Business networks considering using Corda Network have a number of concerns. One is that the network itself is a point of lock-in; there would be signifcant migration costs if participants ever wanted to move their Corda states out. So we thought hard about the kind of qualities Corda Network governance should have. In no particular order:
- Transparency: In my mind, there are two kinds of governance: implicit and explicit. Implicit governance happens with informal decision making, in corridors, where those ‘in the know’ make decisions without having to consult the rest. In some ways this is the governance model for “permission-less” distributed ledgers like Bitcoin. Some newcomers assume there is no governance at all; I say if you can’t identify the governance, it’s because you haven’t looked hard enough. All systems have someone who is ultimately in control, even if it is implicit. I dislike this model intensely, at least for business-critical systems. Corda Network has an explicit model, where all decision-making rules are written down (in legal Articles and Bylaws!) and must be adhered to. Furthermore, the governance, costs and fees for the network will be published.

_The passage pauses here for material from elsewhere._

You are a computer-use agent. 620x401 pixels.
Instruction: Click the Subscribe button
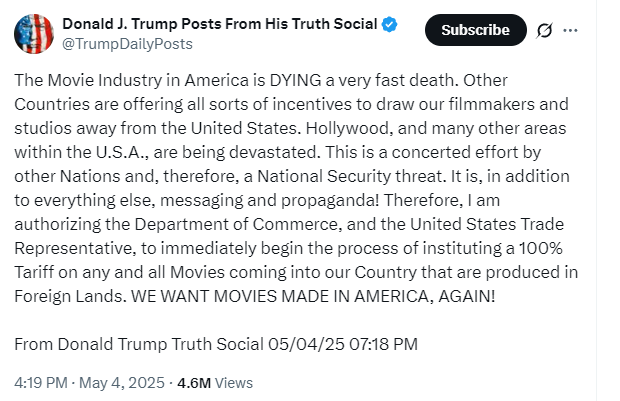[476, 30]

- Openness: All users of the network should be treated the same, and all organisations undertaking legal business are welcome. No industry or geography should be excluded, within reason. Where this gets complicated is in giving access to organisations in sanction-screened countries, because the Foundation is domiciled in The Netherlands, and must therefore adopt EU sanction screening rules. But I don’t want the Foundation to become the enforcement arm of any one particular political administration, since then it is subject to the changing whims and vagaries of policy. Things look very different from Asia versus the USA.
- Fairness: We’ve build a detailed cost model which splits out the cost of identity issuance, support, and transactions. All costs associated with the operation of services of the network should be borne by those who consume the services — there should be no cross-subsidy, since this distorts behaviour in unhelpful ways. For example, some people have asked if the network could charge nothing up front, but meet all identity-related costs with a larger notary transaction fee. This doesn’t work, since we welcome third-party notary implementations, unless we are also willing to audit and tax them and create privacy concerns. Others have asked if, since the notary transaction costs could be “too cheap to meter” (a reference to expectations around electricity charging in the 60’s), we could cover transaction costs by charging more for every identity. This is unfair, since some participants will create millions more transactions than others, and represents a barrier to entry for everyone, killing off the idea of widespread adoption, and reducing the value of the network.
- Cost effectiveness: The governance model and technical services of the network should be as lean as possible. The goal of the network is to encourage Corda adoption; it is not to make profit, or impose a punitive rent on organisations 5 years after they committed to use it.
- Flexibility: The governance model will inevitably not be perfect the first time around, and since circumstances change, the governance will need to also. There is a tension between this and stability.
- Stability: Usage of distributed ledgers in business takes time: time to design, time to hold hands with trading partners and agree to implement together, time to make organisational changes to the business (e.g. removing reconciliation activity) to achieve the expected benefits. Deploying blockchain needs multi-year planning, commitment is needed, and application builders need to be comfortable their business plans won’t be compromised by sudden infrastructure pricing or control changes.
The creation of a Foundation, and passing of control over Corda Network from R3 to it, is an effective way of achieving these qualities. In an upcoming post, Carolyne Quinn will describe why a Dutch Stichting seems like the perfect fit, and describe how it works in practice. We’ll also continue to describe the journey we’ve planned from the early days of the Foundation, via a diverse transition board, to a fully democratic, elected board.